**DIRECTIONS FOR THIS TASK:** Lay out the data as a Markdown table with the columns "Row" and "Text", starting at the line that contains "Where should I" and ending at the line that contains "click(x=526, y=1074)". Number each row, skip blank lines, and leave the pictures out.

**PROVIDED DATA:**
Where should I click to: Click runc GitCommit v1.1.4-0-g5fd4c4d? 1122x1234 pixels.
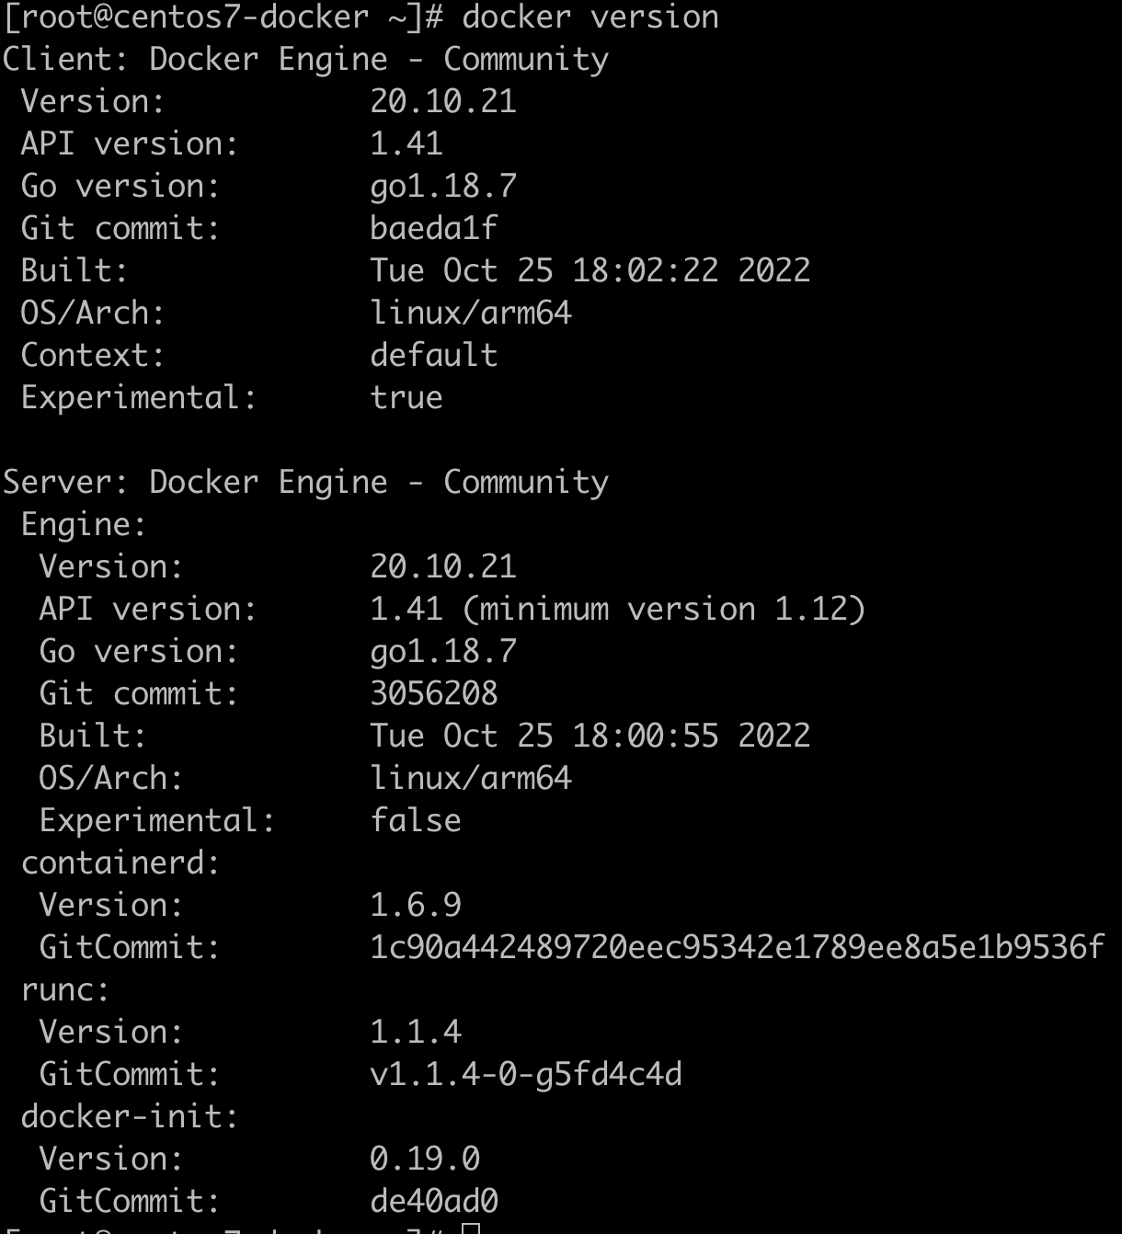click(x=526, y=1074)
---
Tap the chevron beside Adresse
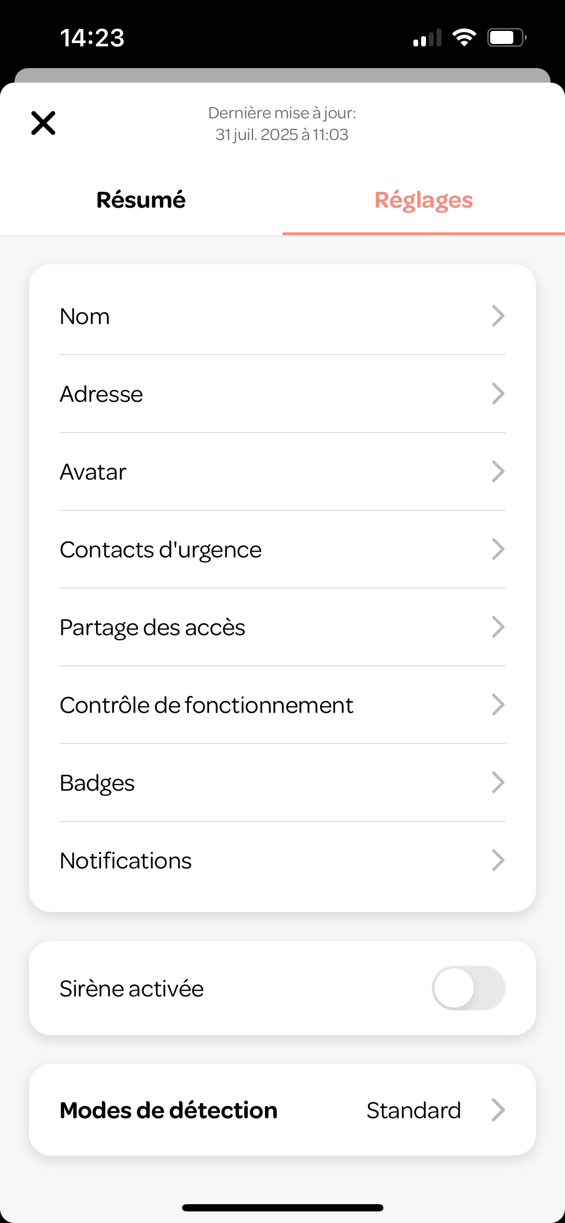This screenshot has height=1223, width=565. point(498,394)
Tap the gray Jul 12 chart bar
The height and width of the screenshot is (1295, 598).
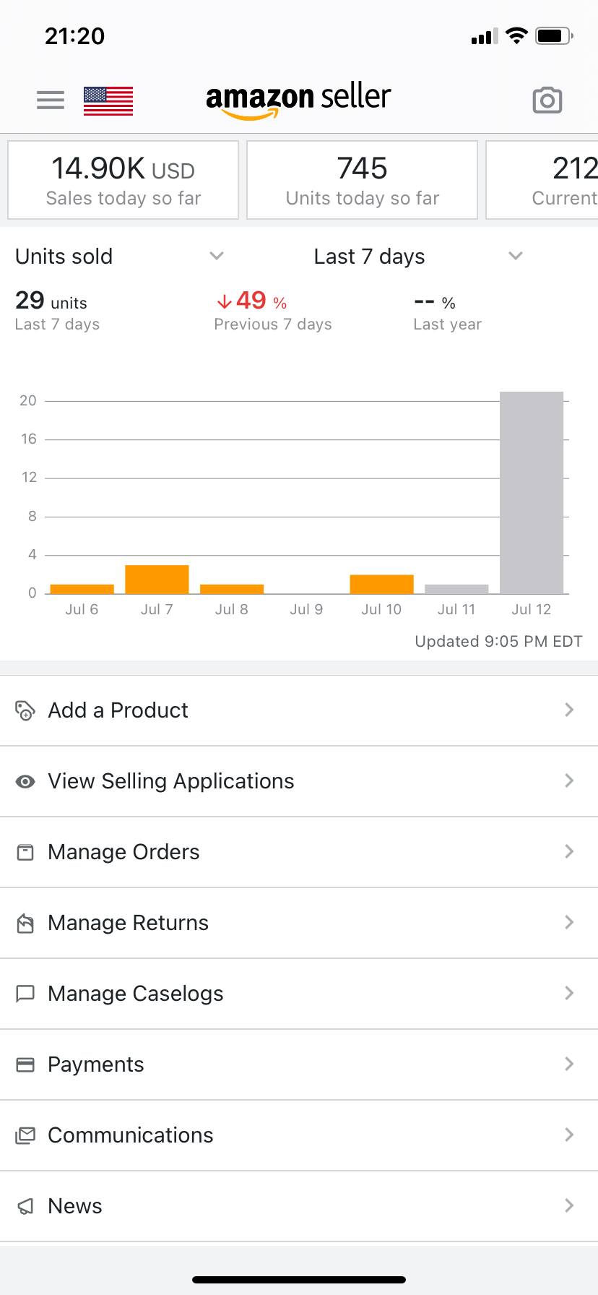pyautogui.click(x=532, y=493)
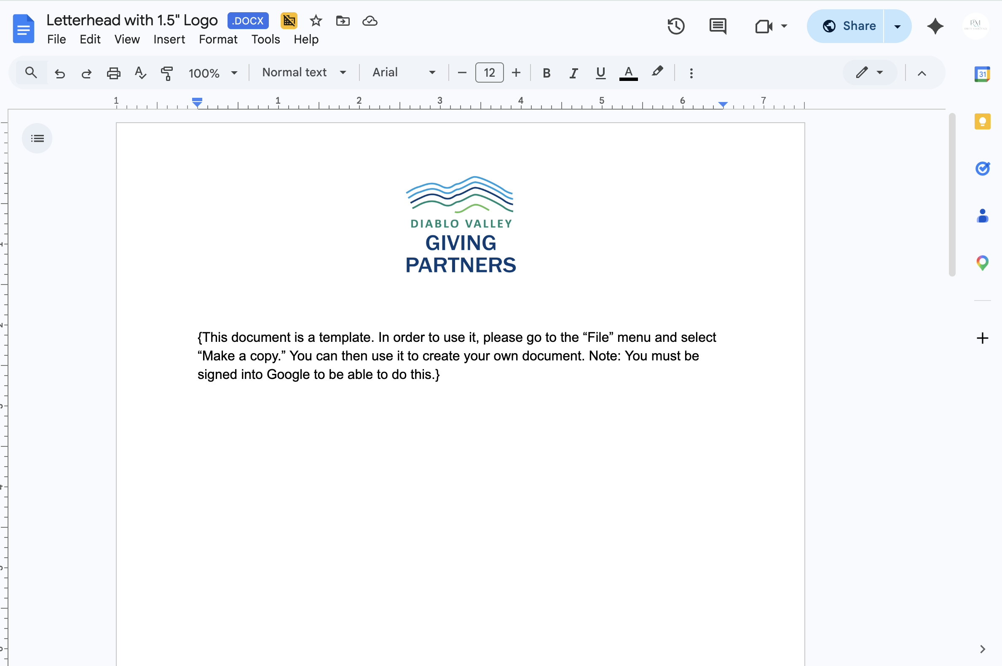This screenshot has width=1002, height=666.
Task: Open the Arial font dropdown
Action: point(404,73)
==
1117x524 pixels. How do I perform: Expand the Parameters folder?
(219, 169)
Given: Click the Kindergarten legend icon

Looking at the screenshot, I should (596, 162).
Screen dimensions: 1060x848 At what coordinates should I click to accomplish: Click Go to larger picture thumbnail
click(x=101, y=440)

**EXERCISE ANSWER:**
| Row | Text |
|---|---|
| 1 | Where should I click to: Click runc GitCommit v1.1.4-0-g5fd4c4d? 1122x1234 pixels. |
| 2 | click(x=526, y=1074) |